Even more hopeful is the fact that these aren’t isolated incidents, but rather, three in an ever-increasing narrative of companion animals and cannabis- assisted healing. Yet, veterinarians played little to no official role in them. Why? Because Cannabis sativa (aka marijuana, grass, pot, hash, ganja, et al.)— a plant cultivated for literally thousands of years for its seeds, fibers and medicinal value—is a federally designated Schedule 1 controlled substance, a “drug with no currently accepted medical use and a high potential for abuse.”

So, even if vets believe that medical marijuana could or would relieve a dog’s pain, nausea or seizures, their hands are tied, including in the 23 states and the District of Columbia where cannabis is legal for human medical use. Physicians in those states are exempt from prosecution, but veterinarians don’t have the same protection. Prescribing, or even recommending, cannabis for medicinal use exposes them to the loss of their license to practice.

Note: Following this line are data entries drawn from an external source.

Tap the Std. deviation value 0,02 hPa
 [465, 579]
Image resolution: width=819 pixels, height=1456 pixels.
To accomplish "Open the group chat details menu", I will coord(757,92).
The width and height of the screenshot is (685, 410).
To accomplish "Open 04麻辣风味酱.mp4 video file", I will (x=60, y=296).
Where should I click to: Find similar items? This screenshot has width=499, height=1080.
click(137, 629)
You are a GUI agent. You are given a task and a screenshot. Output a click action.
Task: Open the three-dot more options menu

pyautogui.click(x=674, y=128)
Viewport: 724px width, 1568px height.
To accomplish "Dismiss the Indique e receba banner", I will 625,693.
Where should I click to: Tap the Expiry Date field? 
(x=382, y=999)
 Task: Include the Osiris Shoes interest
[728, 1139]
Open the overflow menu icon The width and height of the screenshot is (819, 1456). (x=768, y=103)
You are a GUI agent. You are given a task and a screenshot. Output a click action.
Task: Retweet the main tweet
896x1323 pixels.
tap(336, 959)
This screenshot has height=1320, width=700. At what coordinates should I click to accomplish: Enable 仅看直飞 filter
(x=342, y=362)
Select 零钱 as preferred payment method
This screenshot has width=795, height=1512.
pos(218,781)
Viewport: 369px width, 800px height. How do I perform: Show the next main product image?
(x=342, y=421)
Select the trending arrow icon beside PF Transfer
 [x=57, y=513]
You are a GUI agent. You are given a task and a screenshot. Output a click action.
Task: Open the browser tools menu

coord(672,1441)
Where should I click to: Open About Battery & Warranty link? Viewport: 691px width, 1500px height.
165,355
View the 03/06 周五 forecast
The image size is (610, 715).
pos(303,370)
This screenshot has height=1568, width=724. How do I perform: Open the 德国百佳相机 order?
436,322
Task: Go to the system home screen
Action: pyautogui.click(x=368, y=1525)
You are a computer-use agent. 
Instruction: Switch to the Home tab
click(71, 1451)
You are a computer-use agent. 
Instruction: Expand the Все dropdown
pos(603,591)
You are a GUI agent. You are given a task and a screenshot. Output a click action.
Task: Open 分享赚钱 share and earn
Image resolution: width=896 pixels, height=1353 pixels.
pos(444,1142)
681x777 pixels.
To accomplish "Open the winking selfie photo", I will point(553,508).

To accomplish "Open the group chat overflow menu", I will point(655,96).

It’s a difficult place for a vet to find him- or herself: to have a remedy that has been shown to have very real benefits but not be able to use it, or even mention it, without career-ending consequences. Nonetheless, some have put their livelihoods at risk by challenging that prohibition, usually for the same reasons given by the late Doug Kramer, DVM, of Chatsworth, Calif., in a 2013 interview with Julia Szabo: compassion, and to prevent owners from accidentally overdosing their animals in well-intentioned efforts to relieve their pain.

And that’s part of the veterinary quandary. Medical marijuana has been described as the new “dot.com” boom, fueled by a growing body of research that seems to be validating cannabis’s beneficial effects for people. When people are helped by a particular treatment, they tend to want to share it with their ailing companion animals.

With medical marijuana, they’re doing this in increasing numbers, acting on the belief that if it works for them, it can also work for their dog or cat … or horse, for that matter. In doing so, they’re not necessarily curing incurable conditions but rather, are helping their animals enjoy daily life with better appetite and less pain until age or disease ultimately catches up.

The Backstory

The plant world has given us some of our oldest and most trusted—and, it’s true, sometimes abused—remedies. Pain relievers like codeine and morphine (poppy); colchicine, an antitumor drug (autumn crocus); the cardiac drug digitalin (purple foxglove); antimalarial quinine (quinine tree); and salicin, the chemical precursor to aspirin (white willow). The list is long.

When that plant has a cultural backstory like marijuana’s, however— “demon weed” in the ’50s, counterculture toke of choice in the ’60s, DEA Schedule 1 drug in the ’70s and onward —empirical evidence is harder to come by. Many barriers are placed in the path of those who want to find answers to questions about marijuana’s potential healing powers. Consequently, there’s a scarcity of rigorous research on the topic, particularly for veterinary application.

Determining whether or not to bring medical marijuana into general and legal use nationwide for humans and animals alike—and how to do it in a way that maximizes its benefits and minimizes its risks—requires this research. Stories, no matter how compelling and promising, are not science, and anecdotal evidence isn’t evidence in the scientific sense. Rather, hypotheses need to be tested in randomized, placebo-controlled studies, the results analyzed and conclusions drawn. The results are then retested and found to be replicable (or not) by others.